WHAT YOU ARE ASKED TO DO
Your answer must be the exact lines from the one holding "Click the green add item plus icon" through the final line of the records below, both included, and nothing more.

Pixel coordinate grounding data
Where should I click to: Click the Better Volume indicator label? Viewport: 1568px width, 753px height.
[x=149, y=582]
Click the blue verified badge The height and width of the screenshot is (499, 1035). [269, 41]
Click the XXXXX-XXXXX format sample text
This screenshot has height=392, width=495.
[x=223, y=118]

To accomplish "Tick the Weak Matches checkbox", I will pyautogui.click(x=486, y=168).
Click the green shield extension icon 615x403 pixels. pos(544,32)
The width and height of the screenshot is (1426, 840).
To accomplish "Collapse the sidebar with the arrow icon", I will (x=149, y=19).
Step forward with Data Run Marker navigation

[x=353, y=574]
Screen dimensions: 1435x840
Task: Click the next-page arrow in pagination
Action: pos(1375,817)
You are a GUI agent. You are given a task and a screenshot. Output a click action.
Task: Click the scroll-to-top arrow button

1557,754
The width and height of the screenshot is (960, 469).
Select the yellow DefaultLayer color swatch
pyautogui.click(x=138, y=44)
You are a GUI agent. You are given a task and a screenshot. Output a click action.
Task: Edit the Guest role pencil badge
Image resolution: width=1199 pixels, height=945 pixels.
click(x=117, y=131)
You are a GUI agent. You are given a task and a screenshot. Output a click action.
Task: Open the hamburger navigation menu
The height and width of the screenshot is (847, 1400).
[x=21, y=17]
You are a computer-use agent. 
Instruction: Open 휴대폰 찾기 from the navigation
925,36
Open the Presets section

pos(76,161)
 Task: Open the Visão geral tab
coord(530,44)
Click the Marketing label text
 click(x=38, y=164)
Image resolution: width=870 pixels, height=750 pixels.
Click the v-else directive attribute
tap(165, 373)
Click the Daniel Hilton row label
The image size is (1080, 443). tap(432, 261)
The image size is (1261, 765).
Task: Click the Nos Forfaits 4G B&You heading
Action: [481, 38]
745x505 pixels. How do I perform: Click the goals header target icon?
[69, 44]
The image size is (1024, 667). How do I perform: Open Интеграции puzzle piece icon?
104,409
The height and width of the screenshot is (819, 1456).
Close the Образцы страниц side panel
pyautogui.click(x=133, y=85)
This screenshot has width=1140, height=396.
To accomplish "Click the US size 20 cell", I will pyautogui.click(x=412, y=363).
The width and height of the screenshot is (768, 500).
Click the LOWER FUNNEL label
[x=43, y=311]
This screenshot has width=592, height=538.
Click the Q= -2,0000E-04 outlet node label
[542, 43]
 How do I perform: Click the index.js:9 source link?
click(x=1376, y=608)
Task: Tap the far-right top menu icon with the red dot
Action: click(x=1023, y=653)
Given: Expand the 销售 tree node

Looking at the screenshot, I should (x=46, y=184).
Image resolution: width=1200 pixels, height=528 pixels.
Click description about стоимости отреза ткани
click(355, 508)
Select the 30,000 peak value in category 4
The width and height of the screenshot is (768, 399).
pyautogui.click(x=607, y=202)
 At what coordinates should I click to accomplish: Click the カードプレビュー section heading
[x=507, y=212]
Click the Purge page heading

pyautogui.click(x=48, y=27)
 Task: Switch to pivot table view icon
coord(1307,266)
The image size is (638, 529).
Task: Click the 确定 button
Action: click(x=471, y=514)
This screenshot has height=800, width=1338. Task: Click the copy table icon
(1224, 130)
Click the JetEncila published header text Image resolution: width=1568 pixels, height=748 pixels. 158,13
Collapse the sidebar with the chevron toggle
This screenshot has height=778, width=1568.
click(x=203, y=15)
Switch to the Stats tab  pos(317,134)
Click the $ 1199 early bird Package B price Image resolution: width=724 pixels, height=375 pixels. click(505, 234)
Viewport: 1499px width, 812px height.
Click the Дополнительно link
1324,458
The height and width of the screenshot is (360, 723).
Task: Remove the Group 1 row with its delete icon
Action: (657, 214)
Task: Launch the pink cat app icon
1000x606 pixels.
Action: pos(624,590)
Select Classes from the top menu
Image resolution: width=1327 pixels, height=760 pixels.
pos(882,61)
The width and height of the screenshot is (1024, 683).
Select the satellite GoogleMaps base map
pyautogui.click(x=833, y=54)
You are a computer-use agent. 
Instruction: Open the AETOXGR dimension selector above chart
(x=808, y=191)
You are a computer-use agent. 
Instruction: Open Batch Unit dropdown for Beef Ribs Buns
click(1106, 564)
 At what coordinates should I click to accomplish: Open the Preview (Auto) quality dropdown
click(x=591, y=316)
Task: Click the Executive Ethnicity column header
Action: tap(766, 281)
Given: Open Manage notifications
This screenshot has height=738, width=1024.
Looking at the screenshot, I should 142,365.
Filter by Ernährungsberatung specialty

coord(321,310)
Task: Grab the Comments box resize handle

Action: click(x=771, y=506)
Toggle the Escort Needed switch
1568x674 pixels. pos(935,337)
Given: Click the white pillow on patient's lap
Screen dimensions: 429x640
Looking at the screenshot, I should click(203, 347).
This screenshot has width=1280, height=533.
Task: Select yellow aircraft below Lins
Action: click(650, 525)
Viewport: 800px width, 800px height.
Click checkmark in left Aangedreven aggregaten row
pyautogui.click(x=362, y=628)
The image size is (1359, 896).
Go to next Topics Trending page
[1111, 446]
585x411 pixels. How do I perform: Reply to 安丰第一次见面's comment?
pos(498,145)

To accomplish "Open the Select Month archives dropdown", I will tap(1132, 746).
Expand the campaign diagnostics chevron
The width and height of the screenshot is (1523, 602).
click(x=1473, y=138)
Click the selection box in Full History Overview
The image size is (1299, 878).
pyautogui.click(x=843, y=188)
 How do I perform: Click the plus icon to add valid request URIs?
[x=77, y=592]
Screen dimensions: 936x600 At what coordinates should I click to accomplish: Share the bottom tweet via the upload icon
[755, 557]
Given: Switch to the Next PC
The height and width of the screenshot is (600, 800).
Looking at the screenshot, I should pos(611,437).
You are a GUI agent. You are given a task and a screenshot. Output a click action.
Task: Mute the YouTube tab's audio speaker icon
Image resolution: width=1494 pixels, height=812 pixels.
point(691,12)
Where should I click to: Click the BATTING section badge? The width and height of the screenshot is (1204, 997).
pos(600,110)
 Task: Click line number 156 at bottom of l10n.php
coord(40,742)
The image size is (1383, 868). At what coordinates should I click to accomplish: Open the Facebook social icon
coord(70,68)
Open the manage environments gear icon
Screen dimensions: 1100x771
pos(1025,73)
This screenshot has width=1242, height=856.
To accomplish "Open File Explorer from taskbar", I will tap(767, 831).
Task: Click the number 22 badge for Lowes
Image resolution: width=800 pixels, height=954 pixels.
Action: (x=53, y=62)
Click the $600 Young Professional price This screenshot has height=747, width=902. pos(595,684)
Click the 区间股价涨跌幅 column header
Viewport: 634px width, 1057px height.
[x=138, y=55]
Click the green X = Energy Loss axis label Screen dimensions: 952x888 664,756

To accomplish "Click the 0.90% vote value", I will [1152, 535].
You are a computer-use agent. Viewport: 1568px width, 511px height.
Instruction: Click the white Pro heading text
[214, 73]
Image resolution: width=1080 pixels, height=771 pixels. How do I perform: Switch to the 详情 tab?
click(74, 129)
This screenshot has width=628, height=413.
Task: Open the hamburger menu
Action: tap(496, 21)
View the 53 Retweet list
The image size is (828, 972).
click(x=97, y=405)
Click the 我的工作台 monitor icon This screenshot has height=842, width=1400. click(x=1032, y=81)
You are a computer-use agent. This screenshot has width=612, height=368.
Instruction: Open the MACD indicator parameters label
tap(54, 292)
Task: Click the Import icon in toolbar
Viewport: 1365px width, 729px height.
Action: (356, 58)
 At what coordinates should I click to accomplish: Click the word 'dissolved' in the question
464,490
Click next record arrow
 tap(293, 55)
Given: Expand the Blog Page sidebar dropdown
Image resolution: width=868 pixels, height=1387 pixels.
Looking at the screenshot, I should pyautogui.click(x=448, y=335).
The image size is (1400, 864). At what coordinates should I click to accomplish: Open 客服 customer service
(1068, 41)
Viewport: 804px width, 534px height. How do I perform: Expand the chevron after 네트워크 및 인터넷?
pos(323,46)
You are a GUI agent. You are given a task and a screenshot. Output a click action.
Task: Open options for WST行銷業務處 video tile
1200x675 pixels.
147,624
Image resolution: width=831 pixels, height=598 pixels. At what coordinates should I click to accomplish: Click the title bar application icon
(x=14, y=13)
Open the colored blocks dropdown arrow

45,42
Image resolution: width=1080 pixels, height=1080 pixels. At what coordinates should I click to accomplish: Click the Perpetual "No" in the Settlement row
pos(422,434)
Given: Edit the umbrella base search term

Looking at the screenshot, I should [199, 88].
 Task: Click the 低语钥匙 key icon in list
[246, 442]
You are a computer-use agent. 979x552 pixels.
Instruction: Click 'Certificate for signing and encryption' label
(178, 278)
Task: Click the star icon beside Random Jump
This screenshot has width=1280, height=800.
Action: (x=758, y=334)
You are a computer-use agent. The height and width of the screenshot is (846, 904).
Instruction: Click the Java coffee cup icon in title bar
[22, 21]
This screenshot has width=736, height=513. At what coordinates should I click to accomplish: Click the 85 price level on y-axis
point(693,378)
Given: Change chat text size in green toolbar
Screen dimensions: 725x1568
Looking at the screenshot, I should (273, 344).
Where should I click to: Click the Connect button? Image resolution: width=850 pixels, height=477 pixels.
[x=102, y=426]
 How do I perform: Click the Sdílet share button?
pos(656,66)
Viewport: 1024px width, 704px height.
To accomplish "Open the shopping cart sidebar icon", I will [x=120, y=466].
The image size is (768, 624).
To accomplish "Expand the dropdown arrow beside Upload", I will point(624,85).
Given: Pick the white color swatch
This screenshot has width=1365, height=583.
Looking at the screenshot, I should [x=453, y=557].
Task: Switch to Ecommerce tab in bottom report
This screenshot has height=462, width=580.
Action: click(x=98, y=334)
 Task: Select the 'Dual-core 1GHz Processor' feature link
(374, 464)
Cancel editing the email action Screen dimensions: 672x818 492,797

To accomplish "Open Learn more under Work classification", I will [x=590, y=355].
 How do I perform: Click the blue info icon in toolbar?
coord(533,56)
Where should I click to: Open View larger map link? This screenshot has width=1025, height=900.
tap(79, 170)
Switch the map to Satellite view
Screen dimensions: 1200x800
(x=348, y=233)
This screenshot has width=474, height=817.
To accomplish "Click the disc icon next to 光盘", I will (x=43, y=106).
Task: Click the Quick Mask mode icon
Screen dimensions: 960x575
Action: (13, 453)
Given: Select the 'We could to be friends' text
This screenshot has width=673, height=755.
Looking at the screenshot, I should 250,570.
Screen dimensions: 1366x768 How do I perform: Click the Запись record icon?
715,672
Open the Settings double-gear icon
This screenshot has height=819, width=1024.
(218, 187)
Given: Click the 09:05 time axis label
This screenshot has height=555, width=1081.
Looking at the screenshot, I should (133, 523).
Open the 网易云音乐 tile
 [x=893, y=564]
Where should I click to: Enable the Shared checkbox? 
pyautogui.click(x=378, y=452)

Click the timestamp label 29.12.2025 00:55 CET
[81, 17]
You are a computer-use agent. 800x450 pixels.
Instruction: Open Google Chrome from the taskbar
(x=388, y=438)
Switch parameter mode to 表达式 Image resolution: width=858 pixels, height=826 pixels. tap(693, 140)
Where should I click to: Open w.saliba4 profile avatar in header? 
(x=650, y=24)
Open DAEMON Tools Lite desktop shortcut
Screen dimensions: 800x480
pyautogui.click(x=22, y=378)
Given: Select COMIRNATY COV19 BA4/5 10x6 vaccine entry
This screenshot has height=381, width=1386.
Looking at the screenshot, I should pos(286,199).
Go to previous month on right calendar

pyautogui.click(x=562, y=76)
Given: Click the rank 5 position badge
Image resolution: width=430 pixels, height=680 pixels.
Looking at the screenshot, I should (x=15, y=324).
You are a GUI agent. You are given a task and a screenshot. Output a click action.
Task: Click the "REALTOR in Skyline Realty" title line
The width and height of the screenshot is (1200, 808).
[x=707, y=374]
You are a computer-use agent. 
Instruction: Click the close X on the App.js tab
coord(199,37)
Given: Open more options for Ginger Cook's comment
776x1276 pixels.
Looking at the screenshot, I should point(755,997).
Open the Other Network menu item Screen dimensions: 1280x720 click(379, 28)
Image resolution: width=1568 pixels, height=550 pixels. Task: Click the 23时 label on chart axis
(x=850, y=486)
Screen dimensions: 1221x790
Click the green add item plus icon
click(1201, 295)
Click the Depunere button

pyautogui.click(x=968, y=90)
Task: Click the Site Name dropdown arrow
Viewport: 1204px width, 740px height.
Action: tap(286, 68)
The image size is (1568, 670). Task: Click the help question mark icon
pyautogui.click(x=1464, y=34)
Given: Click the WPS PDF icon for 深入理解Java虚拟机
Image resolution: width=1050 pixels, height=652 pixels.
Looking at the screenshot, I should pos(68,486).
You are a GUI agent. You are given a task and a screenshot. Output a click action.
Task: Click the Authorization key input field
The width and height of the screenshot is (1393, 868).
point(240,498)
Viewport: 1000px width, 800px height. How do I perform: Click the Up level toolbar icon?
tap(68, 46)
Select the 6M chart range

RESPONSE AREA
Click the green add item plus icon
click(1201, 295)
Click the Depunere button

pyautogui.click(x=968, y=90)
Task: Click the Site Name dropdown arrow
Viewport: 1204px width, 740px height.
Action: tap(286, 68)
The image size is (1568, 670). Task: Click the help question mark icon
pyautogui.click(x=1464, y=34)
Given: Click the WPS PDF icon for 深入理解Java虚拟机
Image resolution: width=1050 pixels, height=652 pixels.
Looking at the screenshot, I should pos(68,486).
You are a GUI agent. You are given a task and a screenshot. Output a click action.
Task: Click the Authorization key input field
The width and height of the screenshot is (1393, 868).
point(240,498)
Viewport: 1000px width, 800px height. How do I perform: Click the Up level toolbar icon?
tap(68, 46)
Select the 6M chart range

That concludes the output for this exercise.